Reproduce the records below word for word, keeping every line in its original order.
--- START OF SUPPLIED MATERIAL ---
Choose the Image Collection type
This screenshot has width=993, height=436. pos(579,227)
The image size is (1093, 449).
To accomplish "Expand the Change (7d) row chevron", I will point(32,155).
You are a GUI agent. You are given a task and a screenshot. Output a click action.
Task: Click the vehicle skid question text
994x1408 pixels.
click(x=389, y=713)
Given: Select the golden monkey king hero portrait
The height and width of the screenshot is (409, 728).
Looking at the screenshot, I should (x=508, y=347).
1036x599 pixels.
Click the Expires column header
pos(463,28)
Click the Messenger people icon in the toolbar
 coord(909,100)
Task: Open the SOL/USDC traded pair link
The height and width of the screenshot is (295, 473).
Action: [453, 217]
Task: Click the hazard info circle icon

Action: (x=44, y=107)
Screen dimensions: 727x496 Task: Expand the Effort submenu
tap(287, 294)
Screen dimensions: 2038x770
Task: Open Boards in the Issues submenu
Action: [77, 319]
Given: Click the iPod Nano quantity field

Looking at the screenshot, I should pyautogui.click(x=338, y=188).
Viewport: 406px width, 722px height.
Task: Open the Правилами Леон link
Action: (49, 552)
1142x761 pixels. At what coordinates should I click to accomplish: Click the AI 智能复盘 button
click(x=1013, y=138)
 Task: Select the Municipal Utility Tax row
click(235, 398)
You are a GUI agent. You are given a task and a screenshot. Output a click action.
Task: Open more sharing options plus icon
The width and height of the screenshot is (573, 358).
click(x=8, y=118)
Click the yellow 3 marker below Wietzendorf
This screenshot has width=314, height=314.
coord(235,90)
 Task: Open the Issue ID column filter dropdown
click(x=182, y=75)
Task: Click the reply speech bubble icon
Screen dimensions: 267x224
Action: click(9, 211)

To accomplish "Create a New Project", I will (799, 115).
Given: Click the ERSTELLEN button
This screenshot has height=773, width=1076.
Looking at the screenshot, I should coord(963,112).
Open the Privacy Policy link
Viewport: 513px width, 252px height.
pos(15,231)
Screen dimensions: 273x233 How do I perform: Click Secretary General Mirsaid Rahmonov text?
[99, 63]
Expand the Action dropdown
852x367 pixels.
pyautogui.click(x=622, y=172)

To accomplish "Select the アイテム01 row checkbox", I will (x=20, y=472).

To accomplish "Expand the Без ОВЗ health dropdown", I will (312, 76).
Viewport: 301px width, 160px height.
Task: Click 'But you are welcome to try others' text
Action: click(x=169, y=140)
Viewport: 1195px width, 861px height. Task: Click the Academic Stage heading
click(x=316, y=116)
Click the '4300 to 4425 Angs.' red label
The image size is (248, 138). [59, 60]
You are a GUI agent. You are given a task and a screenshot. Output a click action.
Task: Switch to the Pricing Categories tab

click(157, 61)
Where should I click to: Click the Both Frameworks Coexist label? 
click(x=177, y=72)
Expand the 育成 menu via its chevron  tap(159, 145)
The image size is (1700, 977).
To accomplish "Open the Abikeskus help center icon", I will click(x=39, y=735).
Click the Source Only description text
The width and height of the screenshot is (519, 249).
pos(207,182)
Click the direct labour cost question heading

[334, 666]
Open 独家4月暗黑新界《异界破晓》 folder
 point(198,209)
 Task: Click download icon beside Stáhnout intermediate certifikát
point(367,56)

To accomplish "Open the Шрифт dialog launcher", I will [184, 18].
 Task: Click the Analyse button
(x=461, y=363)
--- END OF SUPPLIED MATERIAL ---
◆ PROBLEM SOLUTION ◆
Choose the Image Collection type
This screenshot has width=993, height=436. pos(579,227)
The image size is (1093, 449).
To accomplish "Expand the Change (7d) row chevron", I will point(32,155).
You are a GUI agent. You are given a task and a screenshot. Output a click action.
Task: Click the vehicle skid question text
994x1408 pixels.
click(x=389, y=713)
Given: Select the golden monkey king hero portrait
The height and width of the screenshot is (409, 728).
Looking at the screenshot, I should (x=508, y=347).
1036x599 pixels.
Click the Expires column header
pos(463,28)
Click the Messenger people icon in the toolbar
 coord(909,100)
Task: Open the SOL/USDC traded pair link
The height and width of the screenshot is (295, 473).
Action: [453, 217]
Task: Click the hazard info circle icon

Action: (x=44, y=107)
Screen dimensions: 727x496 Task: Expand the Effort submenu
tap(287, 294)
Screen dimensions: 2038x770
Task: Open Boards in the Issues submenu
Action: [77, 319]
Given: Click the iPod Nano quantity field

Looking at the screenshot, I should pyautogui.click(x=338, y=188).
Viewport: 406px width, 722px height.
Task: Open the Правилами Леон link
Action: (49, 552)
1142x761 pixels. At what coordinates should I click to accomplish: Click the AI 智能复盘 button
click(x=1013, y=138)
 Task: Select the Municipal Utility Tax row
click(235, 398)
You are a GUI agent. You are given a task and a screenshot. Output a click action.
Task: Open more sharing options plus icon
The width and height of the screenshot is (573, 358).
click(x=8, y=118)
Click the yellow 3 marker below Wietzendorf
This screenshot has width=314, height=314.
coord(235,90)
 Task: Open the Issue ID column filter dropdown
click(x=182, y=75)
Task: Click the reply speech bubble icon
Screen dimensions: 267x224
Action: click(9, 211)

To accomplish "Create a New Project", I will (799, 115).
Given: Click the ERSTELLEN button
This screenshot has height=773, width=1076.
Looking at the screenshot, I should coord(963,112).
Open the Privacy Policy link
Viewport: 513px width, 252px height.
pos(15,231)
Screen dimensions: 273x233 How do I perform: Click Secretary General Mirsaid Rahmonov text?
[99, 63]
Expand the Action dropdown
852x367 pixels.
pyautogui.click(x=622, y=172)

To accomplish "Select the アイテム01 row checkbox", I will (x=20, y=472).

To accomplish "Expand the Без ОВЗ health dropdown", I will (312, 76).
Viewport: 301px width, 160px height.
Task: Click 'But you are welcome to try others' text
Action: click(x=169, y=140)
Viewport: 1195px width, 861px height. Task: Click the Academic Stage heading
click(x=316, y=116)
Click the '4300 to 4425 Angs.' red label
The image size is (248, 138). [59, 60]
You are a GUI agent. You are given a task and a screenshot. Output a click action.
Task: Switch to the Pricing Categories tab

click(157, 61)
Where should I click to: Click the Both Frameworks Coexist label? 
click(x=177, y=72)
Expand the 育成 menu via its chevron  tap(159, 145)
The image size is (1700, 977).
To accomplish "Open the Abikeskus help center icon", I will click(x=39, y=735).
Click the Source Only description text
The width and height of the screenshot is (519, 249).
pos(207,182)
Click the direct labour cost question heading

[334, 666]
Open 独家4月暗黑新界《异界破晓》 folder
 point(198,209)
 Task: Click download icon beside Stáhnout intermediate certifikát
point(367,56)

To accomplish "Open the Шрифт dialog launcher", I will [184, 18].
 Task: Click the Analyse button
(x=461, y=363)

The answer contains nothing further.